Большой Руси нужен мудрый хозяин.
И монахиня тихо вздохнула, принялась вновь за вязание; изредка поглядывала на Катерину с затаенным интересом, замечая в ее лице желание продолжить разговор.
Как твое имя, дочка? – спросила она.
Катя.
Катерина, – монахиня помолчала. – Хорошее имя. У сестры моей дочь тоже назвали Катериной. Но пожила она не много – три месяца с рождения. Померла… Царство ей небесное.
Она перекрестилась и поклонилась в сторону окна.
При упоминании о ребенке в сознании Беловой вновь возникли прежние тяжелые видения… Ей захотелось перекреститься подобно монахине, но неумение и вместе с тем смущение мешали ей. Катерина низко опустила голову, пряча взгляд.
Монахиня, заметив в ней резкую перемену настроения, сочувствующе сказала:
Не мучайся так, Катя. Расскажи мне, что тревожит тебя? Ты почувствуешь, что на душе станет легче.
Катерина ждала, что монахиня спросит ее об этом; она очень хотела рассказать ей о своем грехе. Но теперь, когда монахиня готова была выслушать ее, боязнь не давала говорить. Ведь сказать о том, как она расправилась со своим ребенком, – страшно! Да и простит ли ее Бог после раскаяния? «Эта монахиня ближе к Богу, я должна рассказать ей, должна!».
Катерина, никогда раньше не вспоминавшая о Боге и не верившая в него, теперь пыталась убедить себя что бог есть, он существует, невидимый и неосязаемый… Он следит за жизнью людей и выносит им свои приговоры: одним – болезни или смерть за грехи земные, другим – радости и счастье за чистые души. В Катерине обострилось чувство вины, и она готова была молиться и верить в божью милость, лишь бы он простил ее страшный грех. Ведь он видел все той ночью, это он вселил в нее душевную не проходящую боль и ожидает теперь искреннего раскаяния.
Не бойся, дочка, поведай, – повторила монахиня.
Это страшный грех мне трудно, – произнесла Катерина.
Она всем сердцем желала верить в то, что, рассказав монахине об ужасах морозной ночи, она облегчит свою душу, но страх сейчас был сильней…
А ты наберись смелости, – помогала монахиня, – и поведай обо всем с самого начала. Так легче перейти к главному.

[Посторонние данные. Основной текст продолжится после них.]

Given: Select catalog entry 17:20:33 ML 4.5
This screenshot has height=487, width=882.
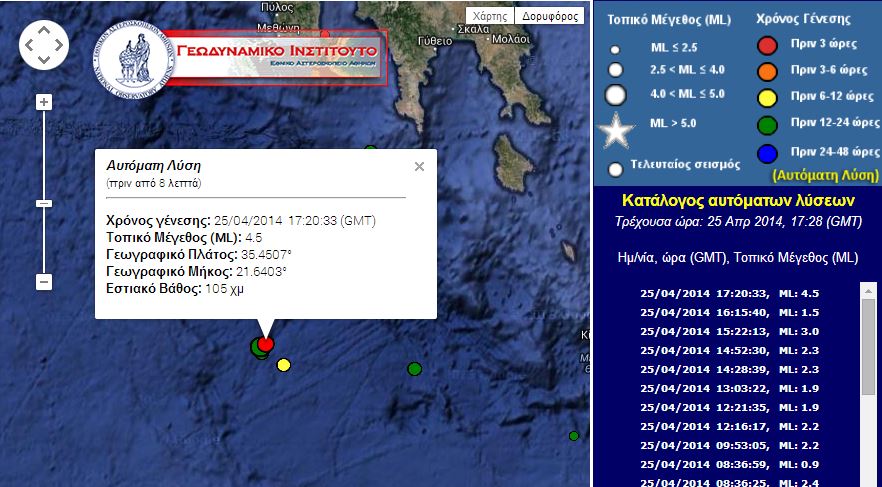Looking at the screenshot, I should point(731,294).

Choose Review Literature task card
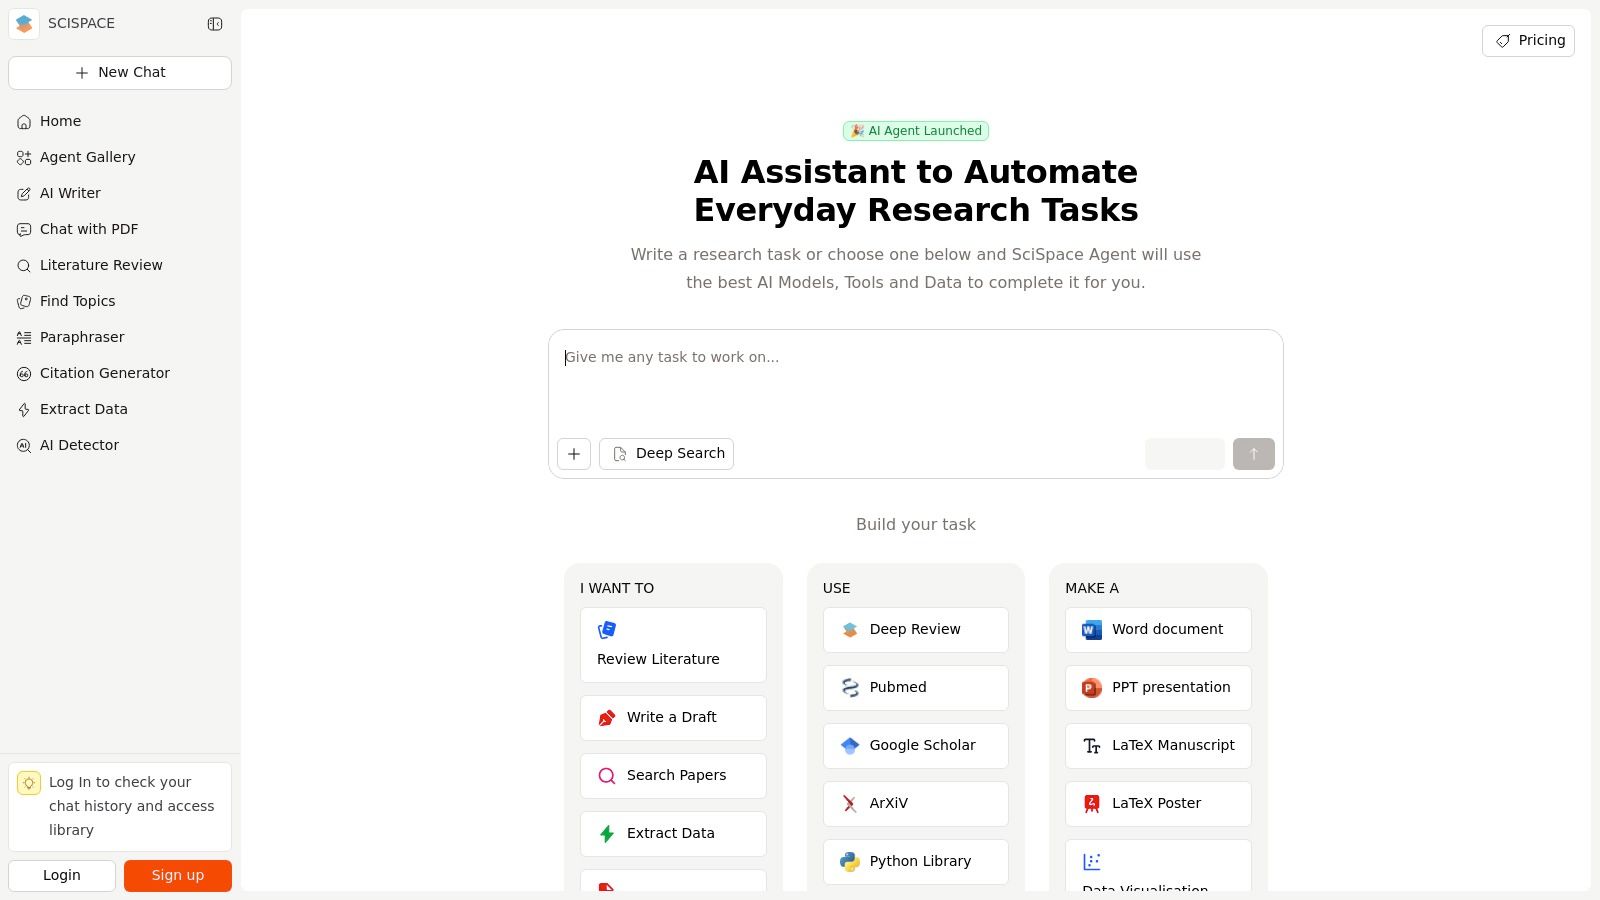pyautogui.click(x=673, y=645)
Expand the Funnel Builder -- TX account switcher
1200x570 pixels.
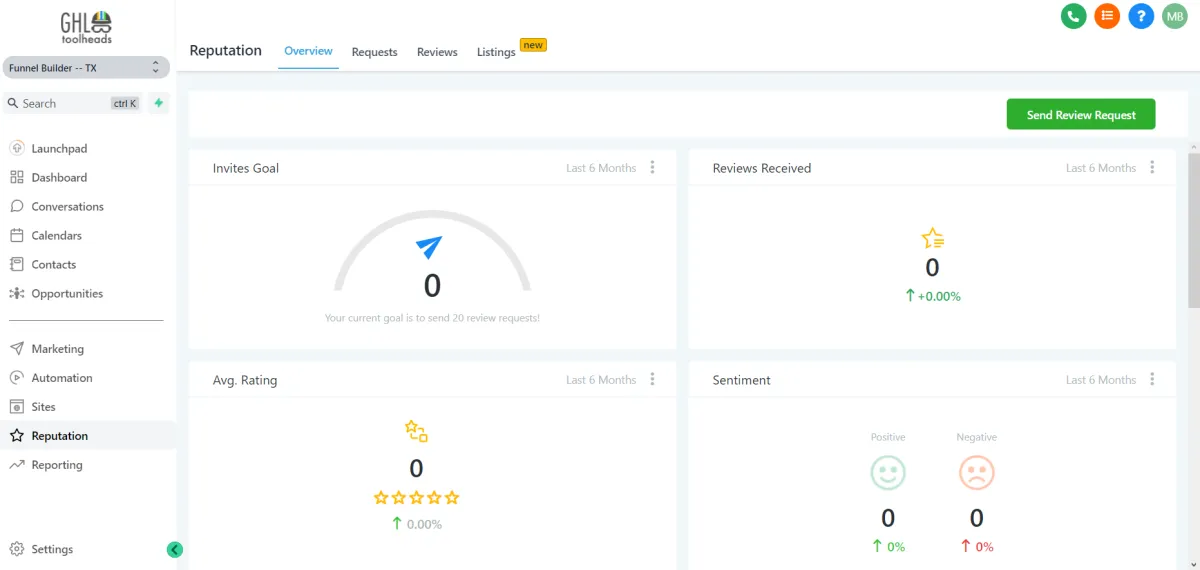click(x=85, y=68)
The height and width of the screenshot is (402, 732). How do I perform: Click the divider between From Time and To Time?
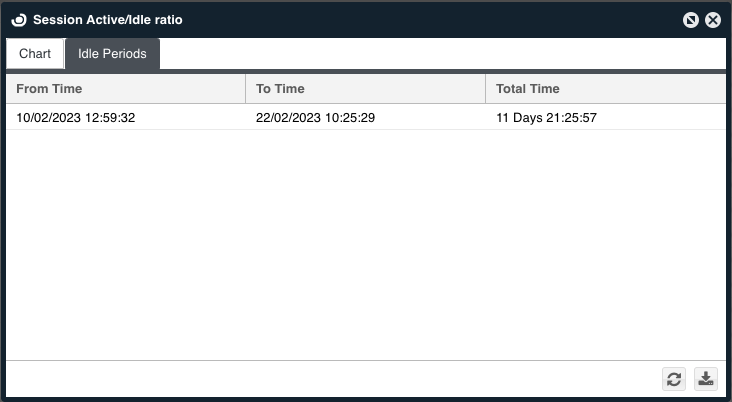click(245, 89)
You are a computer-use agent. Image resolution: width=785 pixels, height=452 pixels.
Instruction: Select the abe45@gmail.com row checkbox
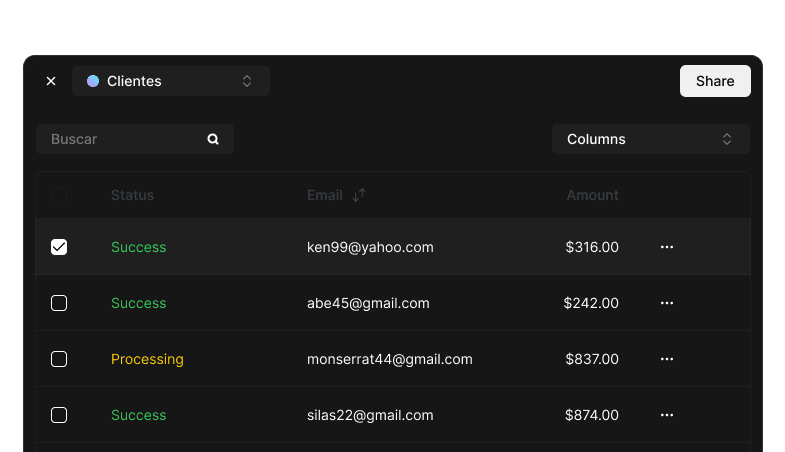coord(59,303)
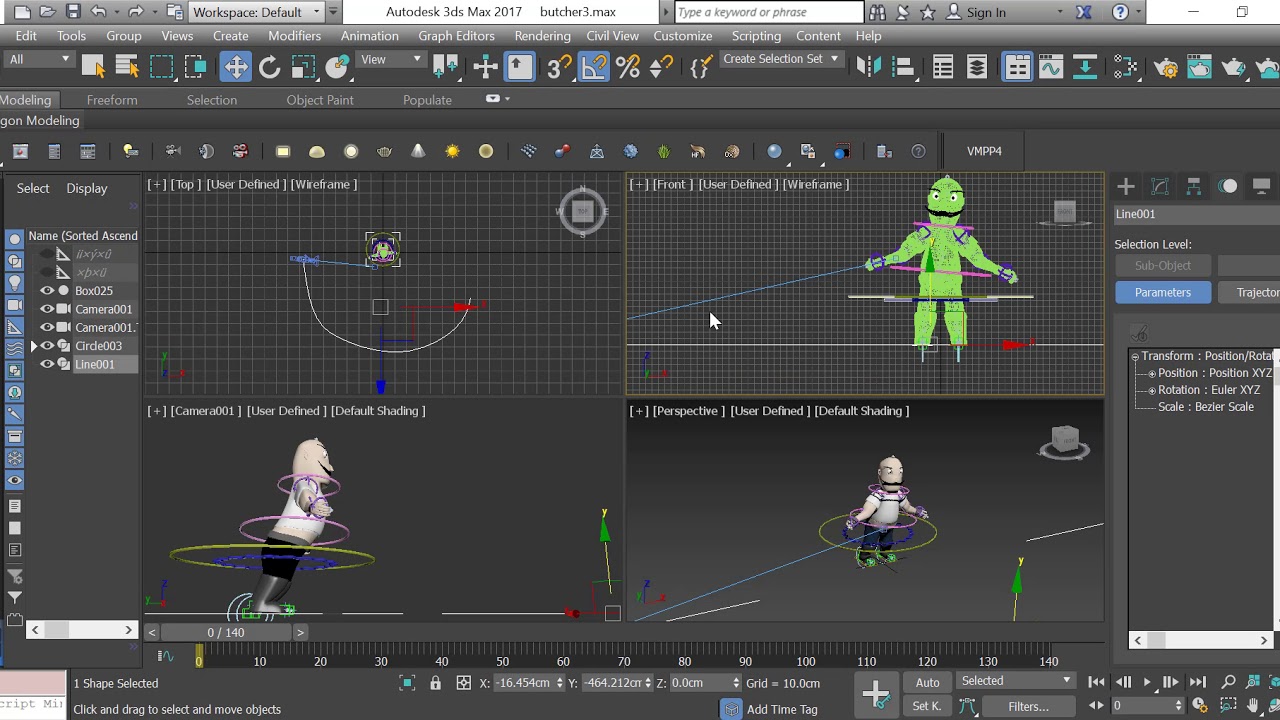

Катерина склонила над столом голову, и пышные волосы ее рассыпались вниз.
Раньше я жила в деревне под Новгородом, – начала она, – жила вместе с отцом и матерью. Они работают в совхозе. Там, в деревне, я закончила восемь классов и поехала в Ленинград поступать в хореографическое училище, но не прошла по конкурсу. А танцевать так хотелось! Еще учась в школе, часто мечтала стать известной балериной. И в деревне по глупости всем разболтала, что непременно стану известной. Но, видать, не судьба, полтора балла не набрала, не приняли…
На миг ясно представив все пережитое, она грустно улыбнулась.

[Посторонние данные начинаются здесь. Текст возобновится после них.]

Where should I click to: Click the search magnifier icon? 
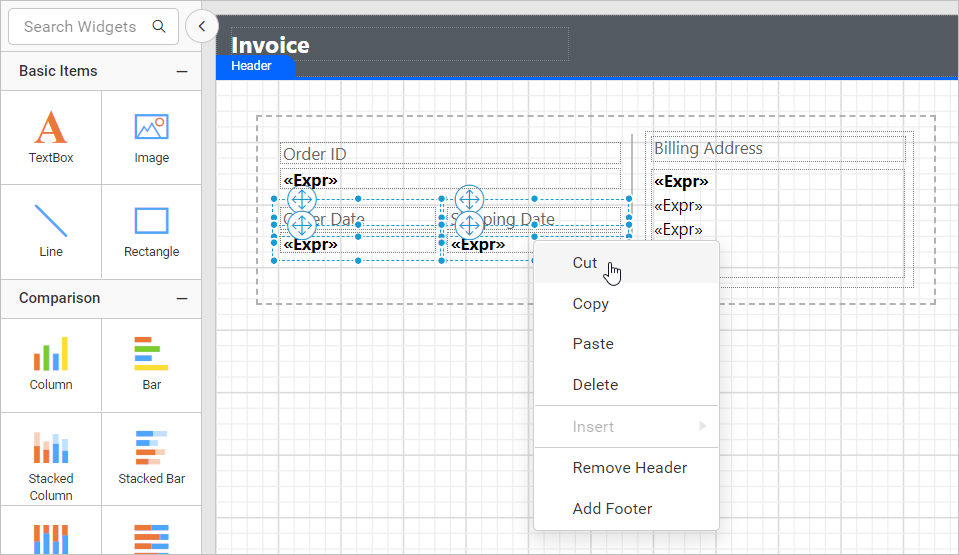159,27
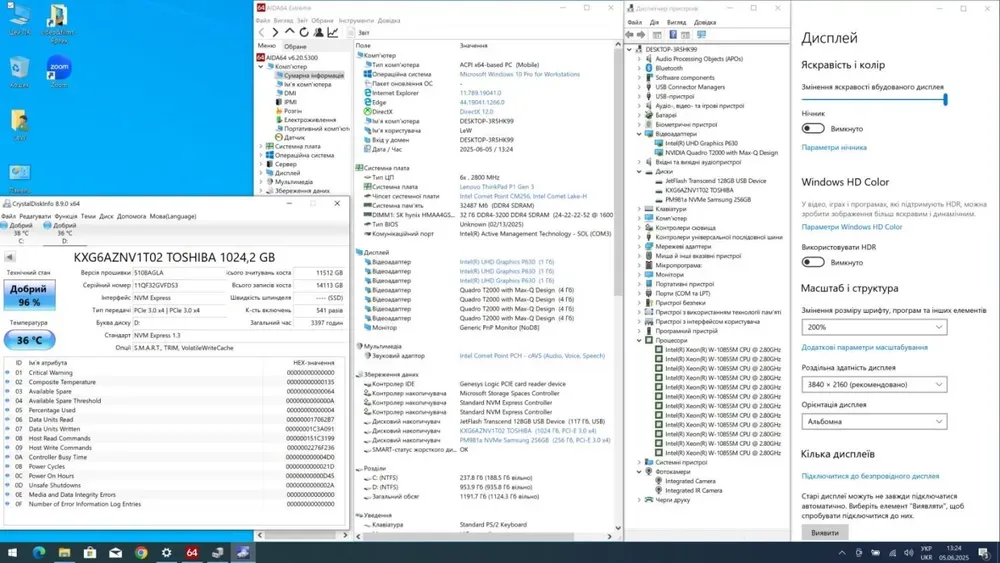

Мечта не сбылась. Возвращаться в деревню было стыдно. Мои родители ждали будущую балерину, да и в деревне – тоже. Представьте, как бы надо мной надсмехались в деревне, если бы я вернулась, не поступив в училище. «Гляньте, наша Белова – балерина! Работала бы лучше дояркой на ферме вместе с матерью». Подумала я и решила: в деревню не вернусь. Осталась в Ленинграде, поступила рабочей на завод. Поселили меня в общежитие, дали лимитную прописку, и жила так два месяца, трудилась. А потом…
Она мучительно выдохнула и вновь опустила раскрасневшееся лицо.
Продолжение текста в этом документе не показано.